* _WHAT THE EXERCISE ASKS_: Find the lines in the records below that contain "Sitges", and report each of them.

(Stored records)
□ □ □ □

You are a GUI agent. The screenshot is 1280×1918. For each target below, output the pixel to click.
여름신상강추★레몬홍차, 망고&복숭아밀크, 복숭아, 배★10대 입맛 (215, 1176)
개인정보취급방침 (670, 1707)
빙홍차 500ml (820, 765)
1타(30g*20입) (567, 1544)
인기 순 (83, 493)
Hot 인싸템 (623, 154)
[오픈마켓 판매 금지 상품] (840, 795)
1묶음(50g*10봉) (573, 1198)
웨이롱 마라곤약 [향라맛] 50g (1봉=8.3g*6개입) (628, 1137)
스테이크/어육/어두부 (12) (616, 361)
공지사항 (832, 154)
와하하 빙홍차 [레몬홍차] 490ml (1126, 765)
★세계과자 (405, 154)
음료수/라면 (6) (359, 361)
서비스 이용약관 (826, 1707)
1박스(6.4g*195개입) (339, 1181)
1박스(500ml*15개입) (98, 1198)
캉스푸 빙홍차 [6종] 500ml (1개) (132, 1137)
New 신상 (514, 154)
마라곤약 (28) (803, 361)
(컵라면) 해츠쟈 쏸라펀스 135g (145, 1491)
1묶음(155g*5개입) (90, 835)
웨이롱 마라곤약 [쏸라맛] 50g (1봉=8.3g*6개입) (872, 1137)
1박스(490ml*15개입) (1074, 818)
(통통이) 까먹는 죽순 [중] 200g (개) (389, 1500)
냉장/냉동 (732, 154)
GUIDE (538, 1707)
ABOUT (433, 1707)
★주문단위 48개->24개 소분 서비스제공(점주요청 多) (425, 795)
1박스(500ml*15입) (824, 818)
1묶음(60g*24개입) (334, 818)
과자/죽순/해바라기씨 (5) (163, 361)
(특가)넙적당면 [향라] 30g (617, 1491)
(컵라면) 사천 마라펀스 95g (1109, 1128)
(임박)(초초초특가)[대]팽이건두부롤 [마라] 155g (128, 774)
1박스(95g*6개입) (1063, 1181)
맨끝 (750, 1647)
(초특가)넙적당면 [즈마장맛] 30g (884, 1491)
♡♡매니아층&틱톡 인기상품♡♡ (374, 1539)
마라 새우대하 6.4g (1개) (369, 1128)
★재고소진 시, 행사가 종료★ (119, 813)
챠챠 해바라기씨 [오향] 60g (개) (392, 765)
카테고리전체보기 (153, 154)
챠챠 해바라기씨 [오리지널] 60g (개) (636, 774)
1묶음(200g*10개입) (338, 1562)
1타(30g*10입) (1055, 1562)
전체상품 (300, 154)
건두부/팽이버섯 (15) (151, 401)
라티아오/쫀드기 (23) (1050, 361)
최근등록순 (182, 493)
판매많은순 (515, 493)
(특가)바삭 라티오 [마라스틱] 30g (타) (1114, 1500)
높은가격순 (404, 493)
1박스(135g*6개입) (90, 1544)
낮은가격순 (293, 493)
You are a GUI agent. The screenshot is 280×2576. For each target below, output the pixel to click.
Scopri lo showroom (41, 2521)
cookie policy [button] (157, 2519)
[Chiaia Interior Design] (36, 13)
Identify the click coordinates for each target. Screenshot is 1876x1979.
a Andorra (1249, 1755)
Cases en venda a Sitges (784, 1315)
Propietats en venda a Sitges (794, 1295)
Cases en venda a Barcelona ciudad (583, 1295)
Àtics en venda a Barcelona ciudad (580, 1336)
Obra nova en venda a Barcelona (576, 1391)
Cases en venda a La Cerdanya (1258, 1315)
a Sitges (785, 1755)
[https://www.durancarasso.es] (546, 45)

□ □ □ □

* _SOLUTION FOR THIS PROBLEM_:
Cases en venda a Sitges (784, 1315)
Propietats en venda a Sitges (794, 1295)
a Sitges (785, 1755)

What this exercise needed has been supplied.